▸ Assigned task
Pull every line with the word "Open" out of the entries below.

▸ Source material
============

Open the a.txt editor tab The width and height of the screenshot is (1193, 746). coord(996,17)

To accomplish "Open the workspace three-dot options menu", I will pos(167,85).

============

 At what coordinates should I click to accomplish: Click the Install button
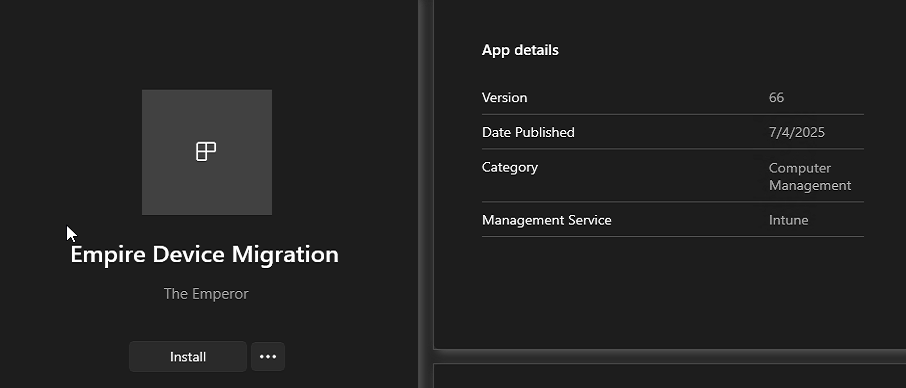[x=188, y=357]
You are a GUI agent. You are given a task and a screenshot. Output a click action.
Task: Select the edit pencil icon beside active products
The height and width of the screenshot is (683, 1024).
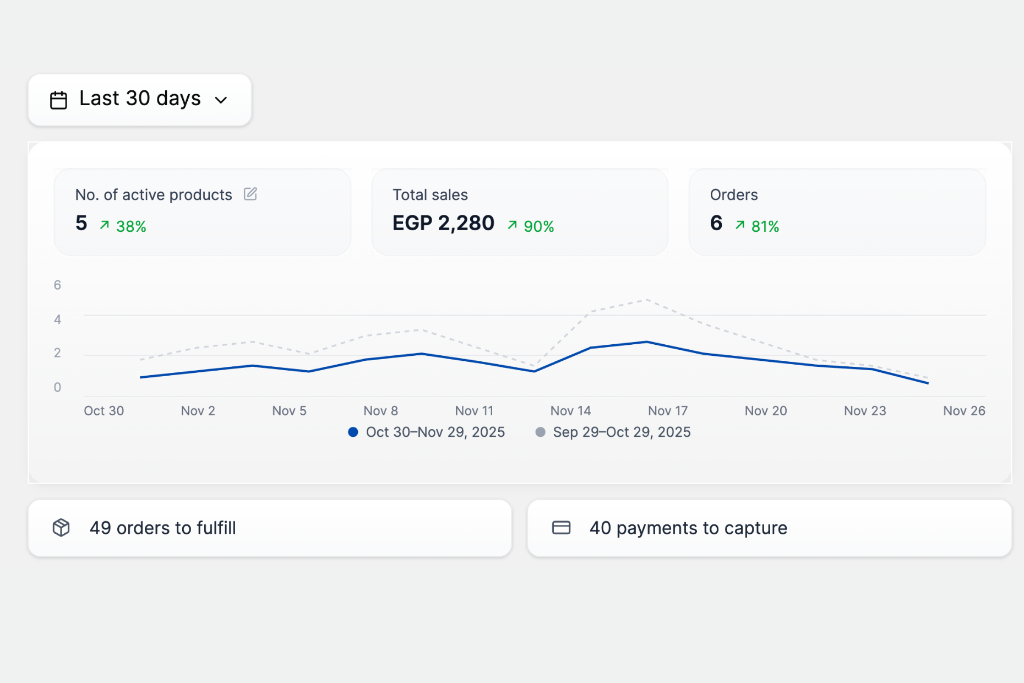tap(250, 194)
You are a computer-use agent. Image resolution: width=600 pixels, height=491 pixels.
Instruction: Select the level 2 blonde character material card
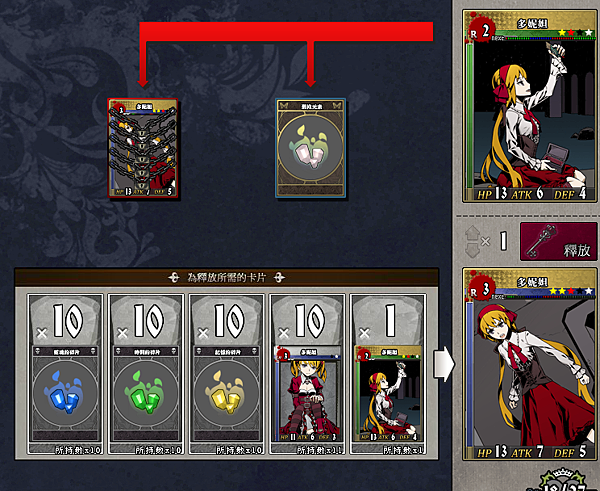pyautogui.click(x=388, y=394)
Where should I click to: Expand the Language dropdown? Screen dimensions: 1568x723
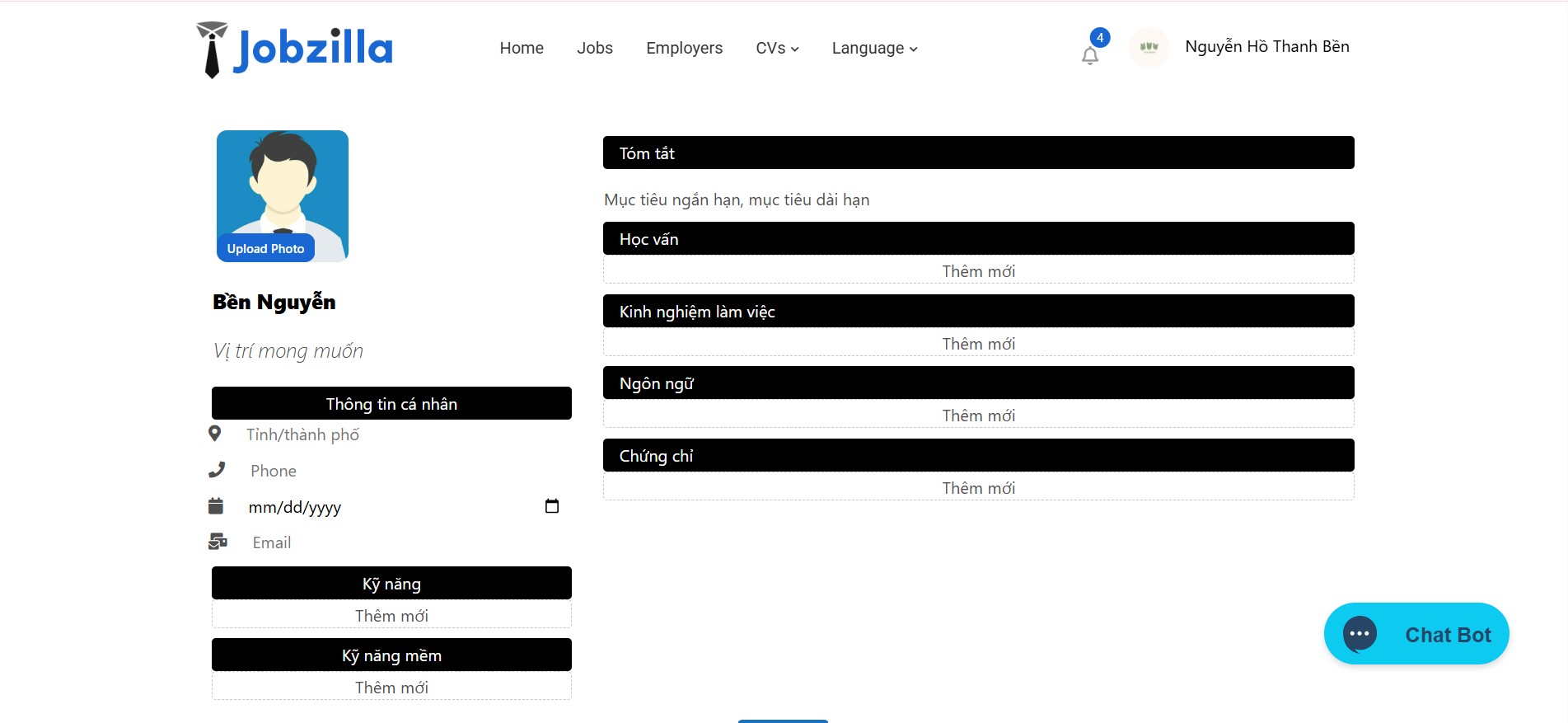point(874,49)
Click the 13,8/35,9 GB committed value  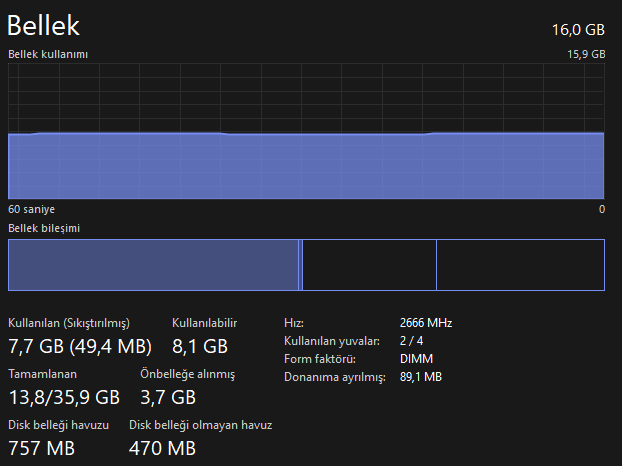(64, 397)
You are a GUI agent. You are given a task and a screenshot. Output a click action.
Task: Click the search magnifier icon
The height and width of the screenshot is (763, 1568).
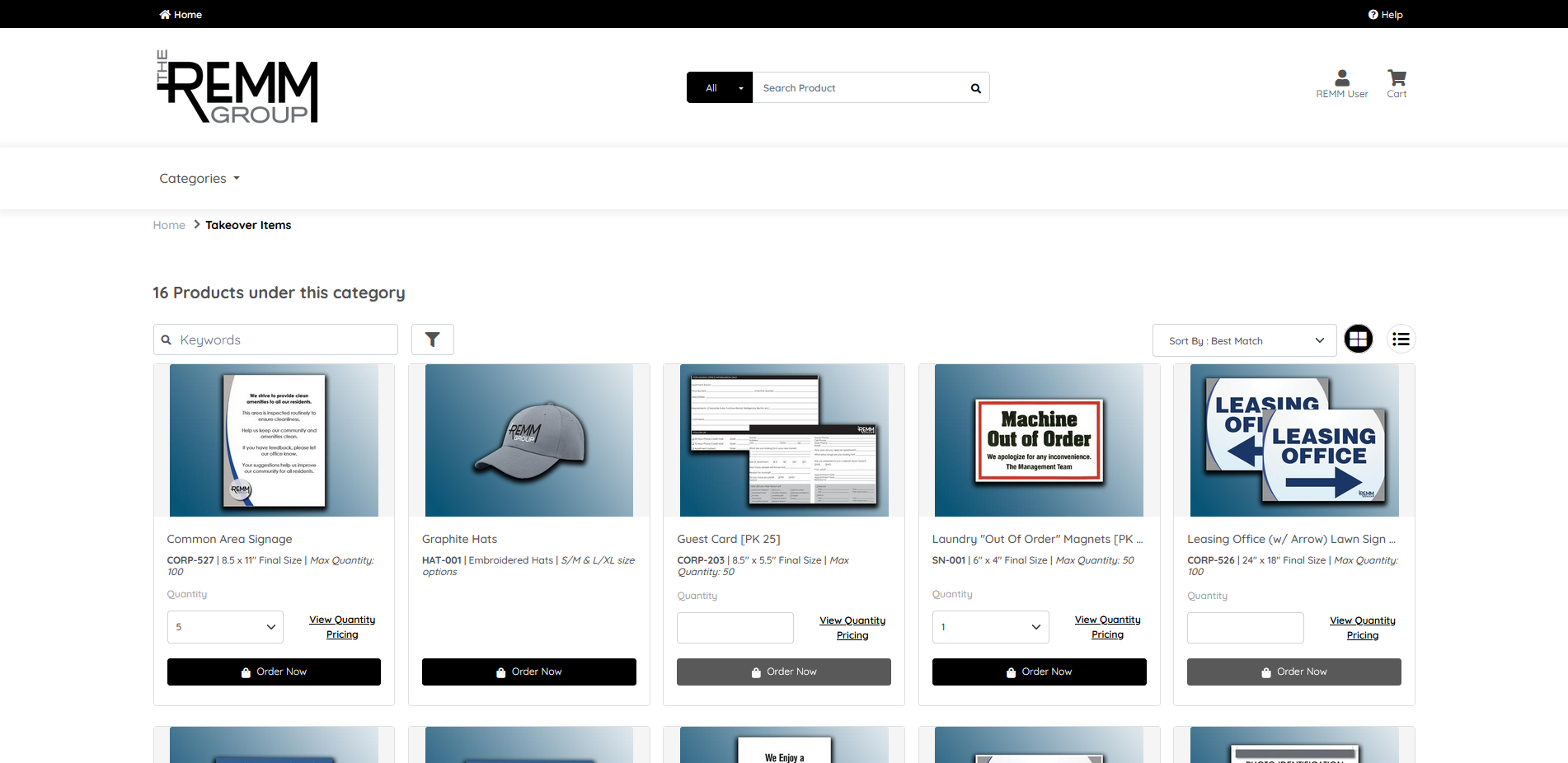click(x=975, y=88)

============

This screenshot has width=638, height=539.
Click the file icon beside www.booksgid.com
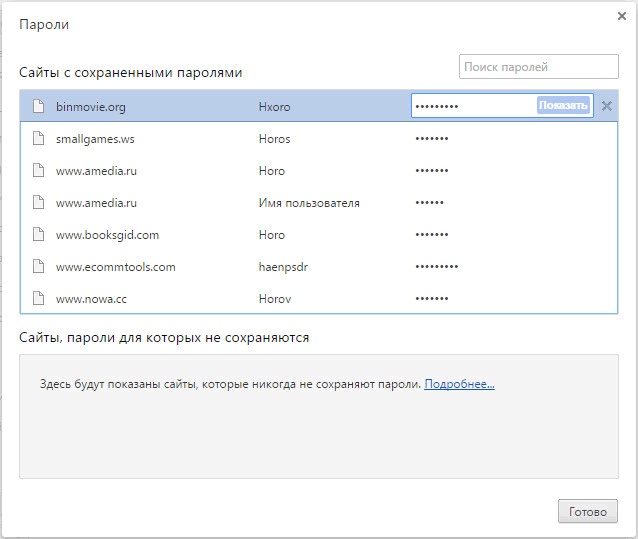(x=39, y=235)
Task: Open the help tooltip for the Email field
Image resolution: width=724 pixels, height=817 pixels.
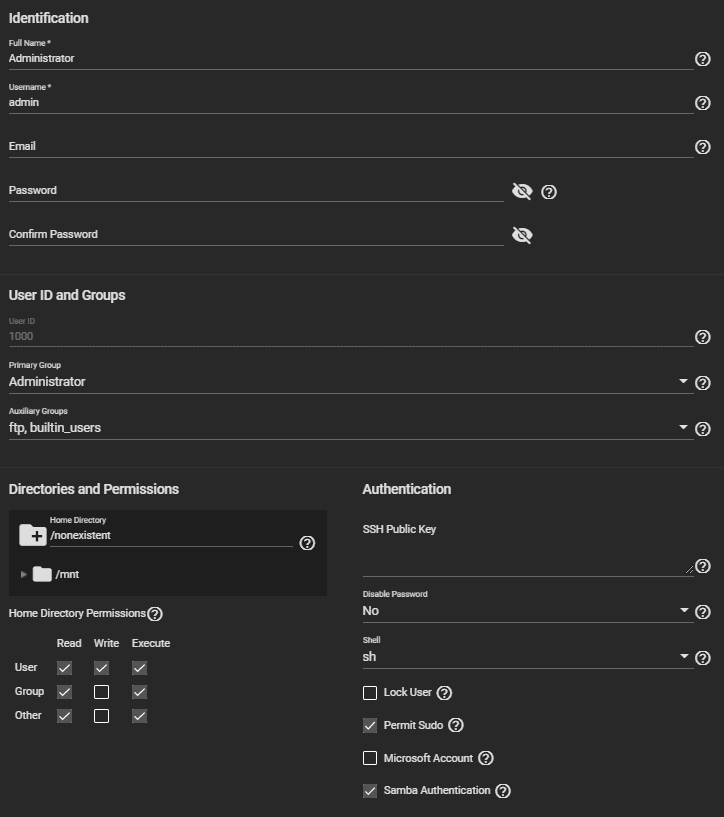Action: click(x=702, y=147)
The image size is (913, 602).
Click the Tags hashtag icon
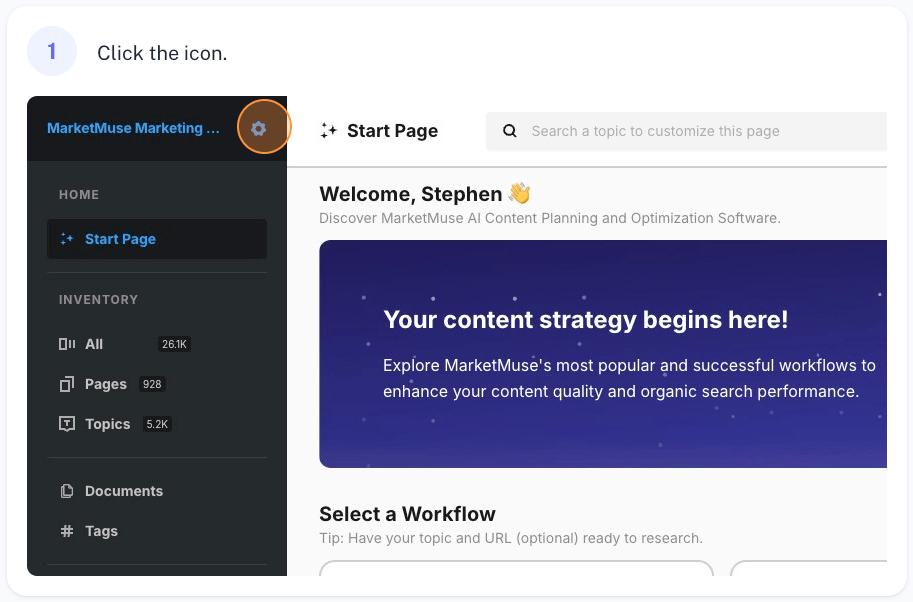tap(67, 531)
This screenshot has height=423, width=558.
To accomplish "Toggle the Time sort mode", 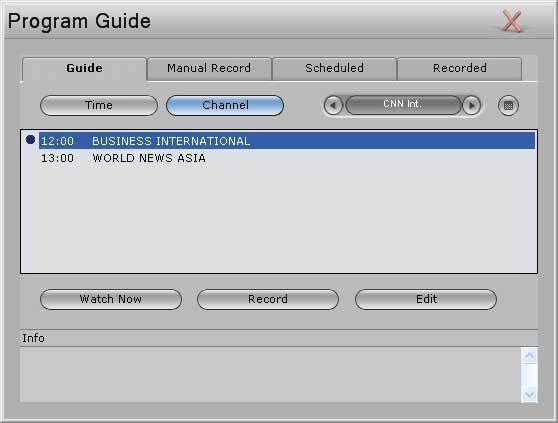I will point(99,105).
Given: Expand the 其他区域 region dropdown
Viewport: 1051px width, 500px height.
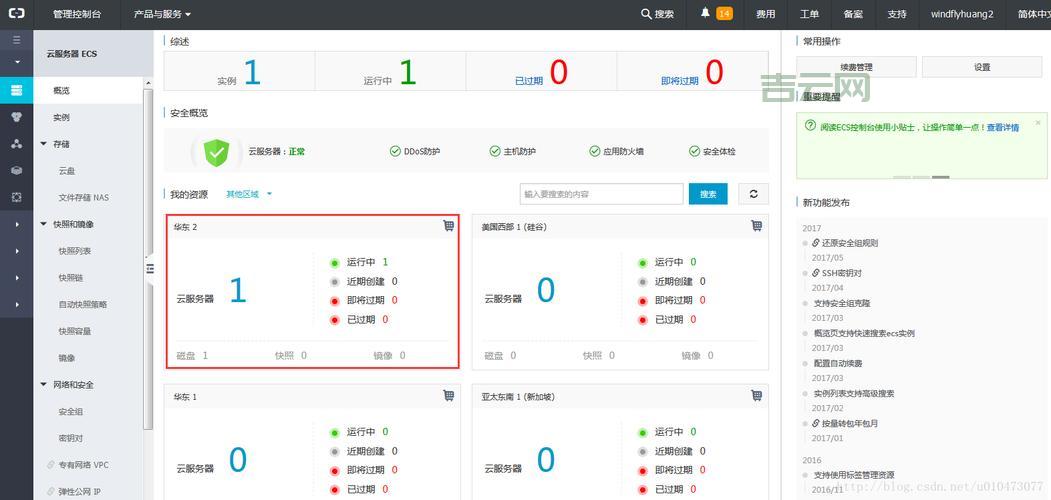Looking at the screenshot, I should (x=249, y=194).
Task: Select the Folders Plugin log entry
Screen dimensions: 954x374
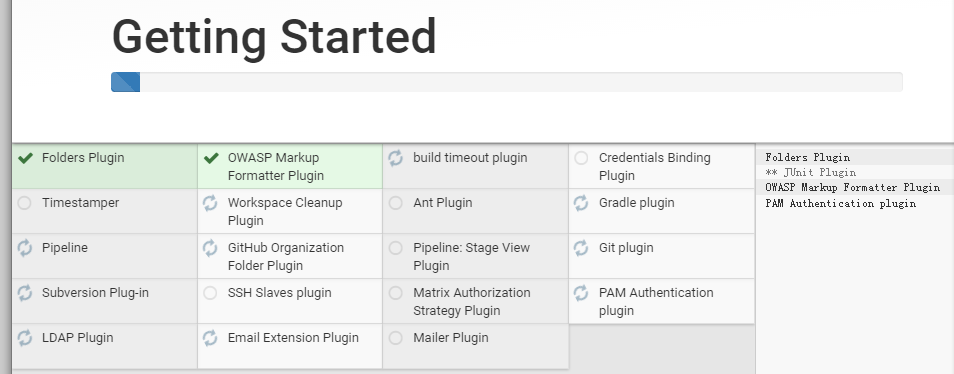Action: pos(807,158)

============

▸ Response
Open the a.txt editor tab The width and height of the screenshot is (1193, 746). coord(996,17)
To accomplish "Open the workspace three-dot options menu", I will pos(167,85).
Task: Open the help tooltip for the Email field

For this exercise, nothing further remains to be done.